[About this exercise] Set down the final stretch of the data, from the line that holds "Task: Click line number 415 in the gutter" through the last line, both included, with pictures left out.

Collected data
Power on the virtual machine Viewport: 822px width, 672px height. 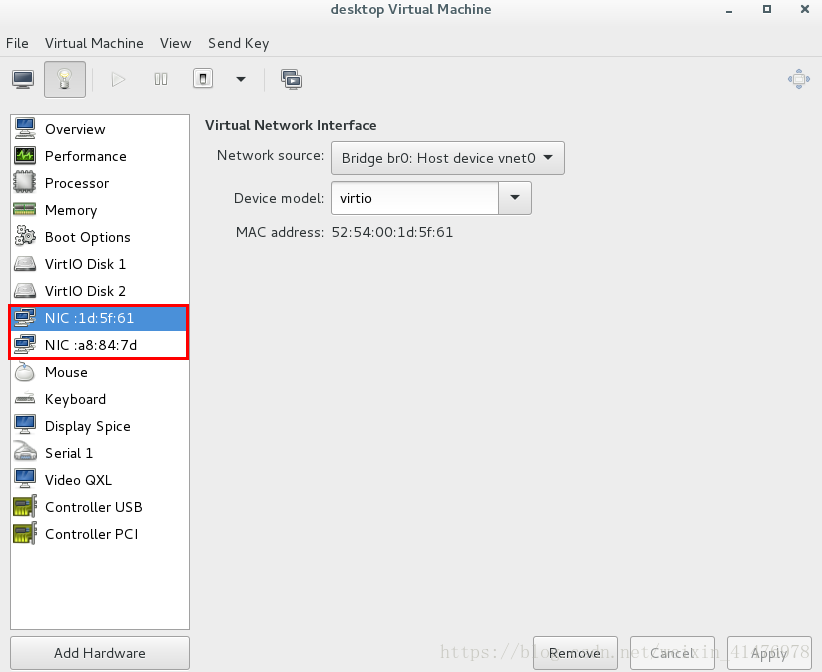point(118,79)
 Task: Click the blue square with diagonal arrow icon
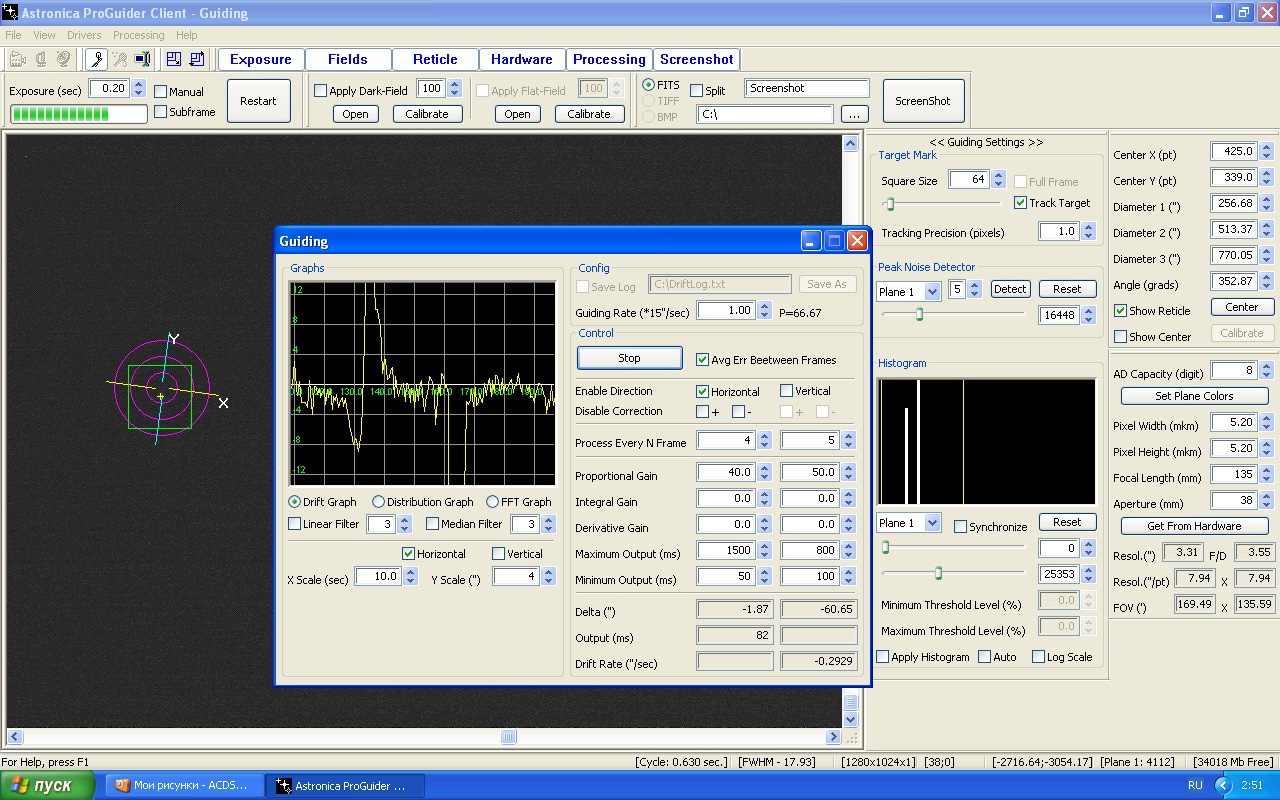(174, 59)
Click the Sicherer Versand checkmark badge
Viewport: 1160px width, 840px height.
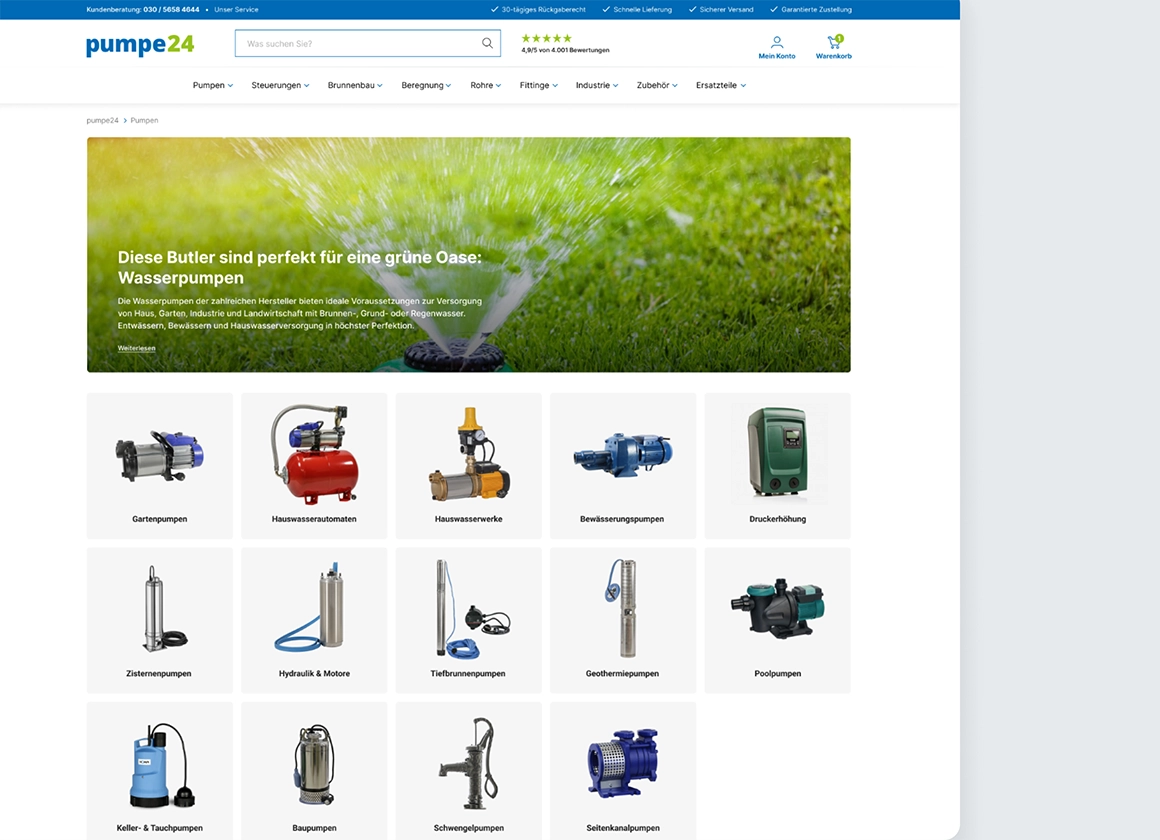pyautogui.click(x=726, y=9)
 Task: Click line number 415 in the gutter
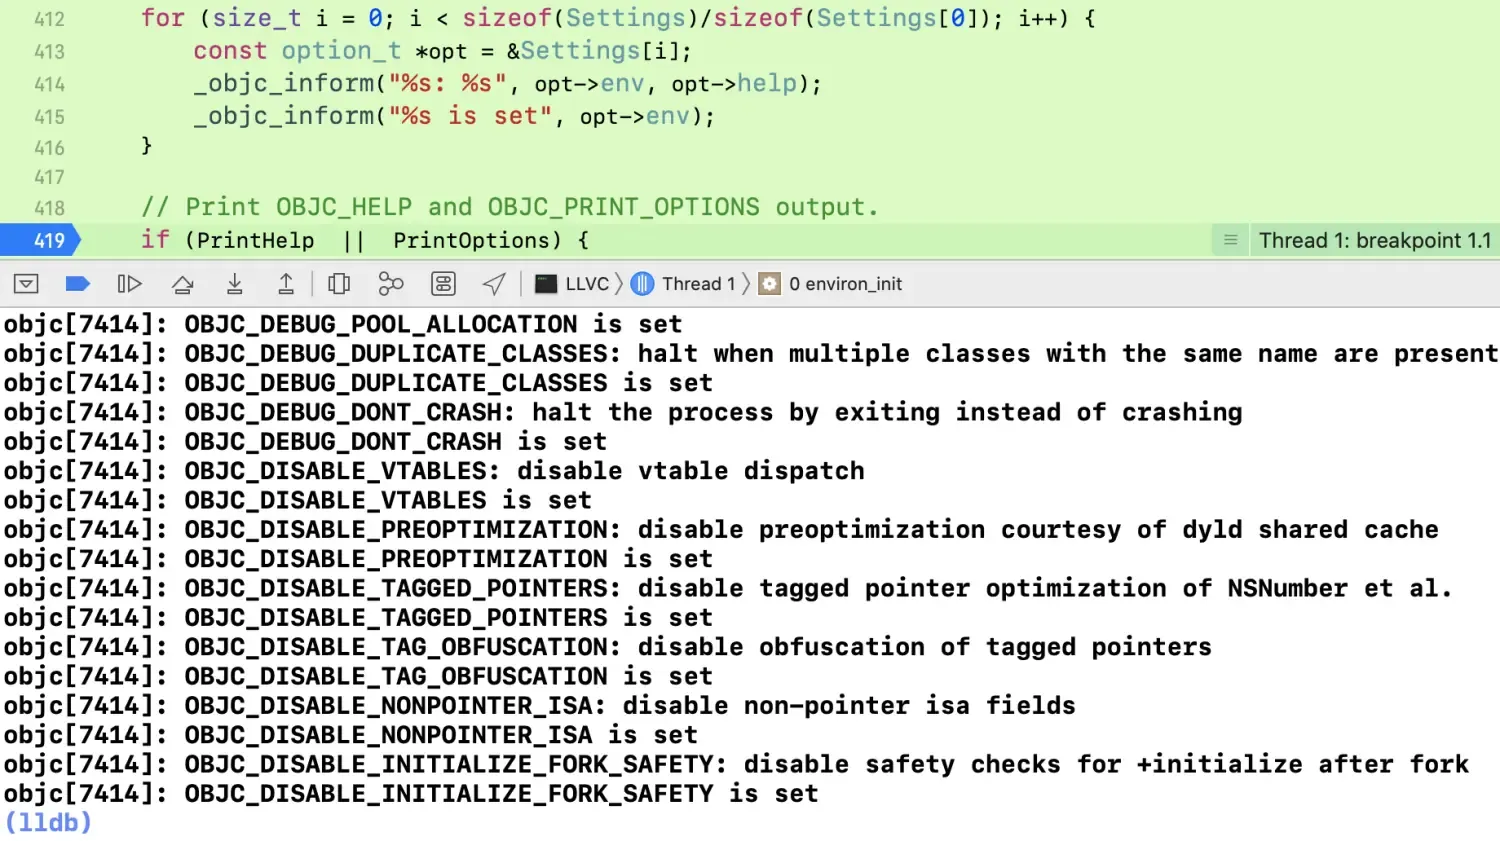click(x=48, y=117)
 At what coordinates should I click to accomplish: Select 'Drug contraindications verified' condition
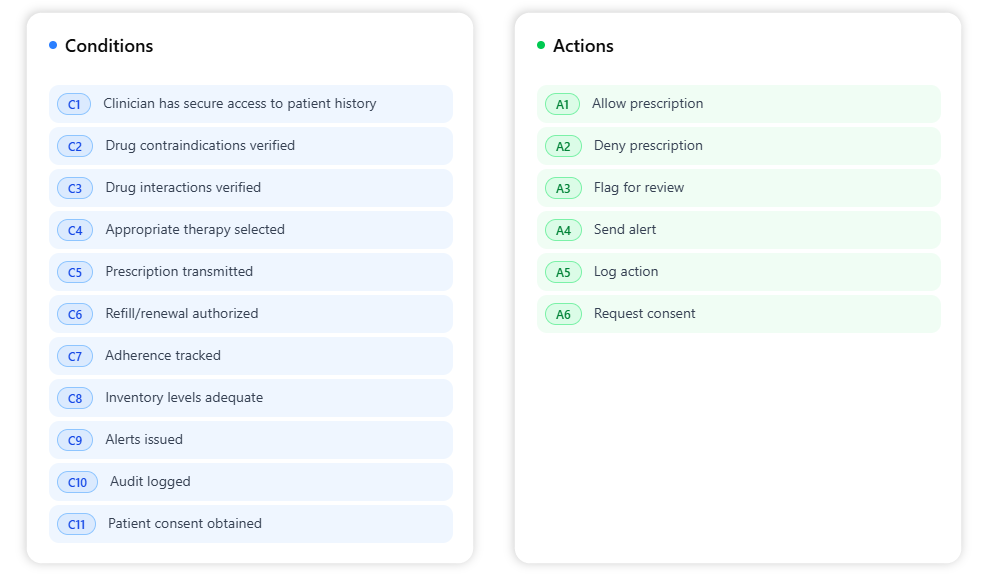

[The answer]
 Task: Click line number 415 in the gutter
click(x=48, y=117)
 At what coordinates should I click to accomplish: Select 'Drug contraindications verified' condition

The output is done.